Lin Yan (born 1982) is a Chinese television and film director from Beijing and a graduate of the Beijing Film Academy. After early work as an executive director, mainly with Teng Huatao, she made her solo directorial debut in 2014. She has since directed several successful dramas, including Where Are We Going, Dad?, Grow Up, My PE Teacher, She and Her Perfect Husband, and The Islands. Lin Yan has received multiple awards, including the Golden Angel Award for Best New Director.

== Early life and career ==
Lin Yan, Han Chinese, was born in Beijing. She is a director from mainland China and a graduate of the Directing Department of Beijing Film Academy.

=== 1990s and 2000s ===
She had been working in the industry since the 1990s and had assumed leading roles in 2007 while working for director Teng Huatao (滕华涛) until 2014.

=== Directorial debut (2014) ===
Her first film directed independently was 0.5 Diors (屌丝日记), and she worked on the reality series Where Are We Going, Dad? (爸爸去哪儿).

== Career ==
In the 1990s, Lin Yan was admitted to the Directing Department of the Beijing Film Academy, where she studied under directors Xie Fei (谢飞) and Xie Xiaojing (谢晓晶). During her time at the Beijing Film Academy, she was able to work on a TV series called The Phantom Lover (夜半歌声), which was directed by Huang Lei (黄磊).

Graduating in 2002 from said academy, she began working for director Guan Hu (管虎) on the drama mystery series Winter Solstice (冬至).

Shortly afterwards, she began working under director Teng, with whom she produced numerous productions, including but not limited to the family drama Double-Sided Tape (双面胶, no known official translation) in 2007 the urban drama Dwelling Narrowness (蜗居) in 2009, a book adaptation Wang Gui & Anna (王贵与安娜) in the same year, the family drama What a Family (《瞧这一家子, no known official translation) in 2010, Love Is Not Blind (失恋33天) in 2011, Modern Editress (时尚女编辑, unknown official translation) in 2012, and the drama series Waves (浮沉, unknown official translation) in the same year.

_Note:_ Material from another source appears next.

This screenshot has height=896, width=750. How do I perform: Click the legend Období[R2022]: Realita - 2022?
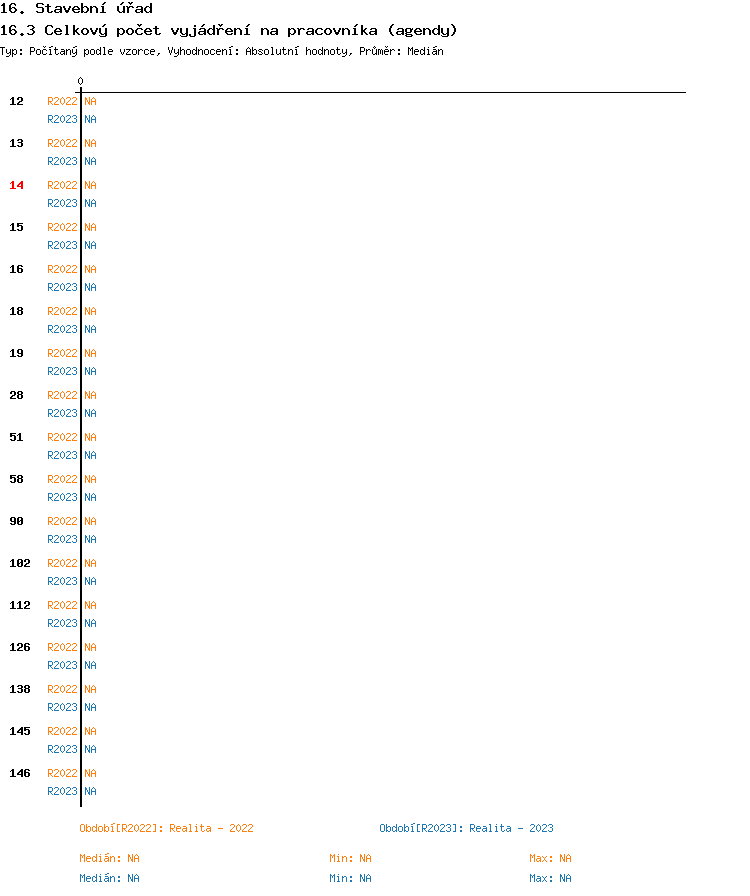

In the same year, Lin began solo-directing, debuting with the drama series 0.5 Diors (屌丝日记, unknown official translation) that was released the following year. She went on to direct the drama Where Are We Going, Dad? (爸爸去哪儿) with Xie Di Kui (谢涤葵), broadcast on Hunan TV in 2014.

In 2015, she directed the youth drama Grow Up (长大), which was adapted from a novel written online by a user called "zhuzhu6P". It later won the 11th Television Production Industry "Outstanding TV Drama" Award.

During the same year, she co-directed the sequel to Where Are We Going, Dad? (爸爸去哪儿2). She followed this work up with a drama series (我为儿孙当北漂) or Wo wei er sun dang bei piao), featuring Yin Tao (殷桃), Tu Song Yan (涂松岩), and Tong Sheng Hang (韩童生), which premiered April 2015.

In 2016, she directed a drama series called My! Physical Education Teacher (我的！体育老师). It tells a story of a young woman falling in love with a middle-aged teacher that already has a teenage girl and young boy. Later on, she won the Best New Director Award at the 14th China-US Television Festival Golden Angel Awards for this drama. On July 7, she was able to premiere an emotional drama called Hello, Joann (你好乔安), adapted from the novel (乔安女王). After all that, she directed a film comedy featuring actresses Huang Ting Ting (黄婷婷) and Li Yi Tong (李艺彤) called (那时,可爱的她们).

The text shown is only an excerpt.